If any manager wants to remind himself of the superiority of the Kenna all he needs to do is enter the ‘official’ Fantasy Premier League.
At this point it would easy to list the many faults of this contest, that everyone ends up with pretty much the same players in their team, the ridiculousness of picking a captain and vice captain each week, the folly and oversight of not giving prominence to manager darts entrance music, but the argument will be kept to one strain – transfers.
The season is one long transfer window. The manager is essentially picking his team from one squad of every player in the Premier League. No player is off limits. How does that mirror the game?

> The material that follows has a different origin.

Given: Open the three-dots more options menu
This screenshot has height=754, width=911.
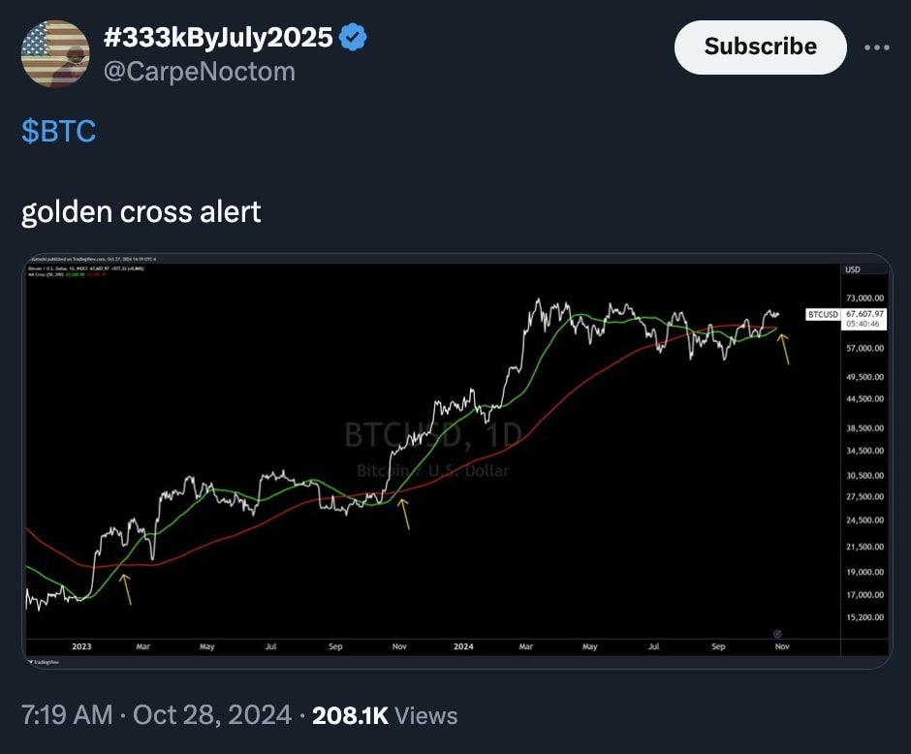Looking at the screenshot, I should pos(876,47).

Of course, the banner advertising on each page hints at why the FPL wants ‘managers’ to keeping checking back on their selections for the upcoming week. The Kenna suffers from no such obstacle to improving manager experience, as the trifling amount of visits to these pages testify.
But satisfying sponsors at the expense of sophistication is nothing compared to FPL’s single biggest foible.

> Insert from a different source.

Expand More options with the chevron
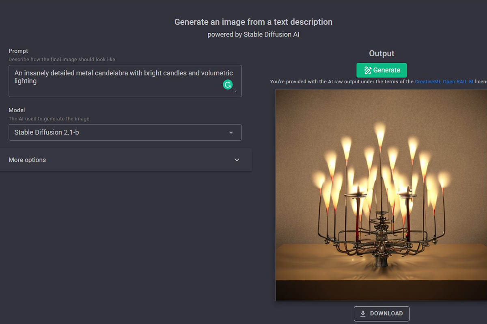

The crucial period of the FPL manager’s week is time between Friday morning and Saturday lunchtime, between squads being announced for the weekend’s fixtures and the cut off point for making changes to your team.

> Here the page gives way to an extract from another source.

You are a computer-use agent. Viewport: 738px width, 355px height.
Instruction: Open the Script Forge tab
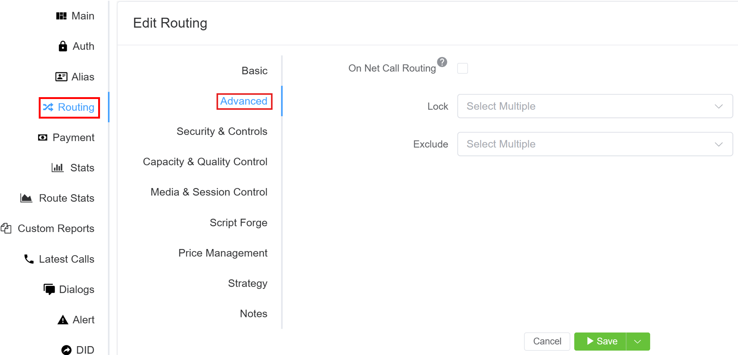point(238,223)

So why does the chairman kick himself every week five minutes into the Saturday early game on the Kenna HQ kitchen radio? Because for any self-respecting Kenna manager this 36-hour ‘transfer window’ is dedicated to planning, executing and recovering from a Friday evening’s entertainment after the working week.
Almost exactly a third of the way through the season it’s a welcome reminder of why the Kenna was founded, and why the preferred time for the next Kenna transfer window is a Friday night.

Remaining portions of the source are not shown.